臨床個案
個案是一位38歲的孕婦,第二次懷孕,孕婦本身沒有任何的疾病,也沒有家族的遺傳病史,沒有常規的使用藥物,第一個小孩已四歲,是一位健康的小女孩。這次懷孕10週時,做常規超音波時發現胎兒全身性水腫(hydrops fetalis),轉診來到我們門診作諮詢。我們向個案及先生解釋胎兒水腫的原因有很多,除了染色體異常是可能的原因外,包括先天性的感染(弓漿蟲感染toxoplasma, 德國麻疹感染rubella, 巨細胞病毒感染CMV, 泡疹病毒感染HSV, pavovirus B19, 梅毒syphilis…)或是地中海型貧血等,很多原因都可能導致胎兒水腫,在案主跟先生都了解的情況下,安排做絨毛採樣檢查,染色體結果為46, XY,沒有看到任何異常,血液的檢驗報告也排除上述常見的感染,個案與先生決定繼續追縱。

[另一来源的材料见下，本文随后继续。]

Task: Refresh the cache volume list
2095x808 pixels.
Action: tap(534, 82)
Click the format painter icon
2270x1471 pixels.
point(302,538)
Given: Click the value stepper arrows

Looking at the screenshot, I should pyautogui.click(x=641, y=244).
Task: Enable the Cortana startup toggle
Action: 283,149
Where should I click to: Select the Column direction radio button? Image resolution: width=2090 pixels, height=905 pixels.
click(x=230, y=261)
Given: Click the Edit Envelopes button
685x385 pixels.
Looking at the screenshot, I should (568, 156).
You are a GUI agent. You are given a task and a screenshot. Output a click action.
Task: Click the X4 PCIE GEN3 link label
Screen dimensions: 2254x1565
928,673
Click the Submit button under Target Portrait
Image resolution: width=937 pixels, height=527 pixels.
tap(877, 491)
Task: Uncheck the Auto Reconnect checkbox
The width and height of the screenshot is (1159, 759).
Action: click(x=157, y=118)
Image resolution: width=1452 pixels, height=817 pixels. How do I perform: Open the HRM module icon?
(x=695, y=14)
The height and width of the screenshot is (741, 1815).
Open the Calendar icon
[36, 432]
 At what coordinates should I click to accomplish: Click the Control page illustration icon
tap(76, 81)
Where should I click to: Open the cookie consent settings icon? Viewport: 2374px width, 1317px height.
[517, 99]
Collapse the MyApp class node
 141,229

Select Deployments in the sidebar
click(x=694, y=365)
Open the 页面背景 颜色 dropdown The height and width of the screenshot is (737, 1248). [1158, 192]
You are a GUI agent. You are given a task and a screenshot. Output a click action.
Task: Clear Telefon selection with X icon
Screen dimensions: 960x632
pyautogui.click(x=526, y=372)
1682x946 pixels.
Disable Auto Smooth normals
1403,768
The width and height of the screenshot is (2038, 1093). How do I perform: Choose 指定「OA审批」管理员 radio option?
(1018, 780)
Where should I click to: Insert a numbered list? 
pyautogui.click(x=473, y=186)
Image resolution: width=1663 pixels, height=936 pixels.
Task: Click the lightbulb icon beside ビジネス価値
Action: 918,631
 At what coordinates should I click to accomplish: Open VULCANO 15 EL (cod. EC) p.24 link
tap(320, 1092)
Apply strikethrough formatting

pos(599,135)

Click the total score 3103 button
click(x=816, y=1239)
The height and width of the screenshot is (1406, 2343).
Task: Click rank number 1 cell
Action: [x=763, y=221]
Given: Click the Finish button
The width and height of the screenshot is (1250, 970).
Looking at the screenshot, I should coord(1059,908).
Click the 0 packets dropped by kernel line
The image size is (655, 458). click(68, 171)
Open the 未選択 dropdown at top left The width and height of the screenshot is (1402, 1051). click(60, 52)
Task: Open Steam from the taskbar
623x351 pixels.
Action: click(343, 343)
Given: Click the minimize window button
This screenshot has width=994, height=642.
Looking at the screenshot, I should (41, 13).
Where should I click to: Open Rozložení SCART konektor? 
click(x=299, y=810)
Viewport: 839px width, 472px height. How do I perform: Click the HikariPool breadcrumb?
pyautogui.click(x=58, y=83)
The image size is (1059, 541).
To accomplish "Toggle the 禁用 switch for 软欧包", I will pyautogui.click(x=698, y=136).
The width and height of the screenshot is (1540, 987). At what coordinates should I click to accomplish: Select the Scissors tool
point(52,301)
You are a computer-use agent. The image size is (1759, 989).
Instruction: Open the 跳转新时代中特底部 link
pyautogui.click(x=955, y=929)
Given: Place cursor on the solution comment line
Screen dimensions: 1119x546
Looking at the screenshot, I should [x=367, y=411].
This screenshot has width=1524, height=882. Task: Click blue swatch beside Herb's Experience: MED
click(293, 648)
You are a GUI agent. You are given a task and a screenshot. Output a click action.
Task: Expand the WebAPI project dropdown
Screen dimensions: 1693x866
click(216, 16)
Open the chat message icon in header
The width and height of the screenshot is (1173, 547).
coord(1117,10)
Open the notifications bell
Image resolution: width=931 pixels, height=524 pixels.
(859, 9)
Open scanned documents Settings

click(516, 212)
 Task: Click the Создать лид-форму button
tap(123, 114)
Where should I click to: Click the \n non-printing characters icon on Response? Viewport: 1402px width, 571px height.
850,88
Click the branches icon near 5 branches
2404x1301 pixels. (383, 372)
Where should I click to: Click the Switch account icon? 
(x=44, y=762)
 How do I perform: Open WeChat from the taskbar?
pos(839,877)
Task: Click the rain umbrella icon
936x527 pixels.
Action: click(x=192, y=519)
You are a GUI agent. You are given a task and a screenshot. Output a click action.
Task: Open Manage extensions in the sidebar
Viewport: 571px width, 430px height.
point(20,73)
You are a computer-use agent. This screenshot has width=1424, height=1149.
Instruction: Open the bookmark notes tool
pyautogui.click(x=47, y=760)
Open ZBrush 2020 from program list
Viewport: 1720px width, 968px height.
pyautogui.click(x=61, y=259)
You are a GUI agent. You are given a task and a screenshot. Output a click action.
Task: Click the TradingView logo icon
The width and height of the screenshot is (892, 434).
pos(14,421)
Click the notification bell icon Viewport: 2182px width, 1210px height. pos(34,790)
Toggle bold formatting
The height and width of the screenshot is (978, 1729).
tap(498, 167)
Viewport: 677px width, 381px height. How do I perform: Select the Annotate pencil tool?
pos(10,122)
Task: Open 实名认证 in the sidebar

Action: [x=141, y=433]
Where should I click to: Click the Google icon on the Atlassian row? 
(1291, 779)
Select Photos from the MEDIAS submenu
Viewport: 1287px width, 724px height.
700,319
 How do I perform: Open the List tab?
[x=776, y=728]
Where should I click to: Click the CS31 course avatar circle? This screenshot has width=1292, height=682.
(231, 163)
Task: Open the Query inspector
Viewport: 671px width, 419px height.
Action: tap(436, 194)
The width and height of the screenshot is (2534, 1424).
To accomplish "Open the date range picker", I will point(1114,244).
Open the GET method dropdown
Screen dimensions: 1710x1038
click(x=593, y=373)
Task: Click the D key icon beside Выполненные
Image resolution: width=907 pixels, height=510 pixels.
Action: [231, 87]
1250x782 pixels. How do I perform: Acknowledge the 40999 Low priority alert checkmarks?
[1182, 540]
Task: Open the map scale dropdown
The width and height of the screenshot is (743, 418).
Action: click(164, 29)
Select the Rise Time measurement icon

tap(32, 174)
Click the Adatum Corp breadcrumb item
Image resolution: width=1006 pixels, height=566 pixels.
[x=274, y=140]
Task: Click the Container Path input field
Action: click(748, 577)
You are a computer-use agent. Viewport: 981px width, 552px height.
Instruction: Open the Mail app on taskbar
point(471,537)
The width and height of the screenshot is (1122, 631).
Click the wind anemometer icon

19週時高層次超音波發現胎兒的四肢長骨皆明顯的短小約5週左右,僅14週的長度,且有發現多處異常,包括頭部呈現獨特的四角型狀(cloverleaf skull)、膜部心室中隔缺損(peri-membranous VSD)、前額部較突出且寬大(prominent forehead)、胸廓窄小(narrow chest)等表現,與致死性侏儒第二型(thanatophoric dysplasia type II)的臨床表現吻合,預後極差。由於致死性畸胎的預後極差,幾乎都會胎死腹中,即使足月產出後也只能短暫存活。在解釋超音波的發現及預後之後,案主與先生決定中止妊娠,於是在懷孕20週時入院引產,等中止妊娠後再安排FGFR3基因的序列分析。引產後我們取胎兒的臍帶作FGFR3基因的序列分析,好發突變的點位包括:exon7、exon9、exon10、exon13、exon15、exon16和exon19,結果顯示胎兒具有FGFR3基因突變點位【c.1948, A>G, AAG>GAG, Lys>Glu】,符合臨床上致死性侏儒第二型Thanatophoric dysplasia type II之診斷。
超音波照片:
A. 胎兒11週,掃瞄所見全身性皮下水腫(hydrops fetalis)
B. 胎兒19週,所見頭部因骨縫提早癒合形成獨特的形狀(cloverleaf skull)
C. 胎兒19週,看到清楚的膜部心室中隔缺損(peri-membranous VSD)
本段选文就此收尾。